Please, in the data that follows, copy exactly the lines from the line with "The height and" through the last one, both included. Do not include pictures.
START SUPPLIED ENTRIES
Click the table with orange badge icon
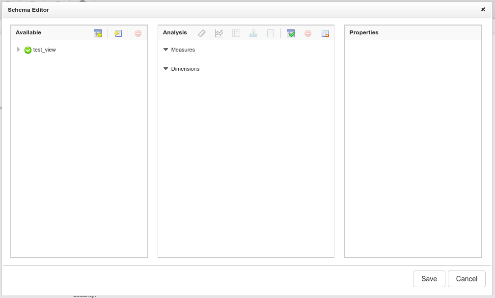This screenshot has height=298, width=495. coord(325,33)
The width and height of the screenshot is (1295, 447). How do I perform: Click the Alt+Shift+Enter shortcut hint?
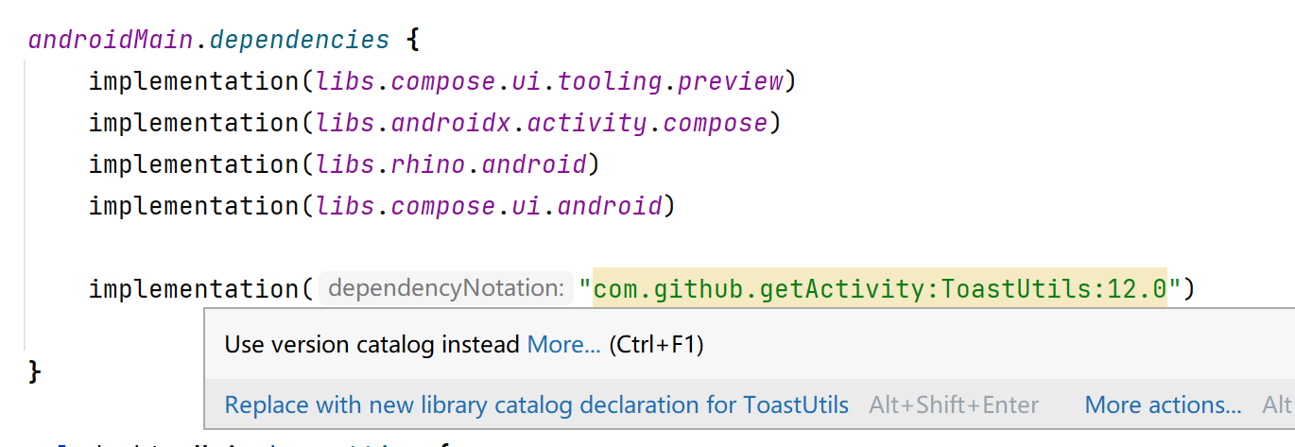(954, 405)
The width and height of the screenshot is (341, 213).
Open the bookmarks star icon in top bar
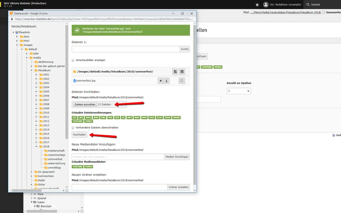(257, 5)
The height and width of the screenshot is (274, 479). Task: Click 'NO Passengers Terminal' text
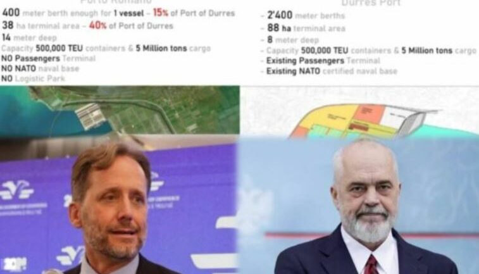click(x=49, y=58)
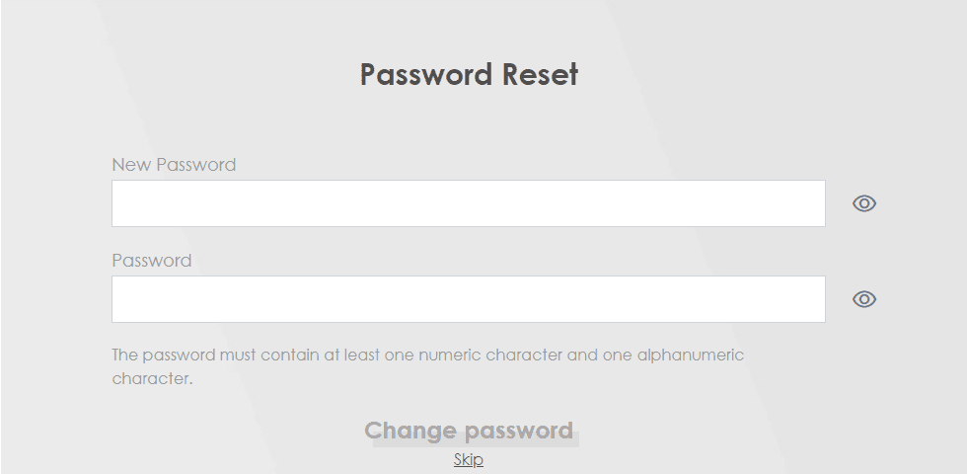Viewport: 967px width, 474px height.
Task: Select the Password Reset heading
Action: (x=469, y=75)
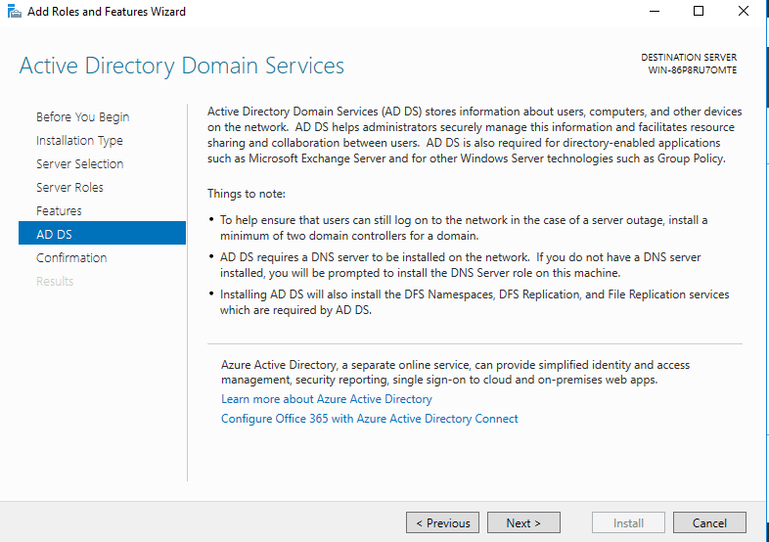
END SUPPLIED ENTRIES
→ **OUTPUT OF THE EXERCISE**:
The height and width of the screenshot is (274, 479). Task: Click 'NO Passengers Terminal' text
click(x=49, y=58)
Viewport: 967px width, 474px height.
Task: Select the Password Reset heading
Action: (x=469, y=75)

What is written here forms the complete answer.